* [CONSIGNA A]
En el fragmento sobre los derechos de la Iglesia, ¿dónde tiene la Iglesia el derecho de predicar el Evangelio?
* [CONSIGNA B]
Retoma el fragmento sobre los derechos de la Iglesia y continúa el texto a partir de su última oración.

* [FRAGMENTO PROPORCIONADO]
La Iglesia tiene el derecho de predicar el Evangelio en todos lados, queriéndolo
o no cualquier autoridad estatal, y de este modo asegurar los derechos de sus
miembros entre los sujetos de cualquier organización política civil que sea.. La
Iglesia tiene el derecho de gobernar a sus sujetos en cualquier lugar que se
encuentre, declarando para ellos el bien y el mal moral, restringiendo cualquier
uso de sus derechos que pueda poner en peligro su eterno bienestar,
confiriéndoles derechos puramente eclesiásticos, adquiriendo y manteniendo
propiedades, y facultando a sus asociaciones subordinadas a hacer lo propio,
todo dentro de los límites de los requerimientos de su triple propósito, como lo
prescribe la Ley Positiva Divina, de preservar el orden interno de la fe y la
moral y sus manifestaciones externas, de proveer los medios adecuados de
santificación a sus miembros y de cuidar de la adoración Divina, y sobre todo
obligar por los principios eternos de integridad y justicia declarados en la Ley
de Dios natural y positiva.

* [FILAS PROPORCIONADAS]
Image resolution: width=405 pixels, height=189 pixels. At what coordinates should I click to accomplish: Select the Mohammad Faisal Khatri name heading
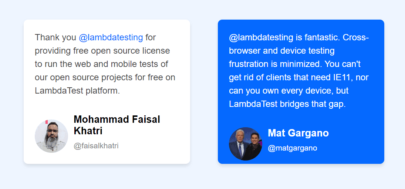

==

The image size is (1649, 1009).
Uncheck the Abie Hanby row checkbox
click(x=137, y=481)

* [RESULTADO A]
En todos lados, lo quiera o no cualquier autoridad estatal.

* [RESULTADO B]
En toda materia puramente temporal, en tanto permanezca como tal, la
jurisdicción del Estado sobre sus propios sujetos se levanta no solamente
suprema, sino, en lo que a la Iglesia concierne, única. La materia puramente
temporal es aquella que tiene una necesaria relación de ayuda u obstáculo a la
felicidad temporal del hombre, la finalidad última de la sociedad civil, de tal
manera que es al mismo tiempo indiferente en si misma como ayuda u obstáculo a
la felicidad eterna del hombre. Es de dos tipos: primariamente incluye todos los
actos humanos así relacionados, y personas secundarias o cosas externas en tanto
ellas están involucradas en tales actos. En todas las materias puramente
espirituales, en tanto las mismas permanezcan tales, la jurisdicción de la
Iglesia sobre asuntos eclesiásticos prevalece con la completa exclusión del
Estado, al no ser la Iglesia en esto jurídicamente dependiente en modo alguno
del Estado para el ejercicio de sus poderes legítimos. La materia puramente
espiritual está primariamente constituida de los actos humanos necesariamente
relacionados a la ayuda u obstáculo a la felicidad eterna del hombre, el fin
último de la Iglesia, y al mismo tiempo indiferentes en si mismos como ayuda u
obstáculo a la felicidad temporal del hombre; secundariamente se extiende a
todas las personas y objetos externos involucrados en tales actos. En todas las
materias que no son puramente espirituales ni puramente temporales, pero que al
mismo tiempo tienen ambos caracteres, pueden entrar ambas jurisdicciones, lo que
da ocasión a colisión, para la cual debe haber un principio de solución. En caso
de directa contradicción, que haga imposible que ambas jurisdicciones sean
ejercidas, la jurisdicción de la Iglesia prevalece, y la del Estado es excluida.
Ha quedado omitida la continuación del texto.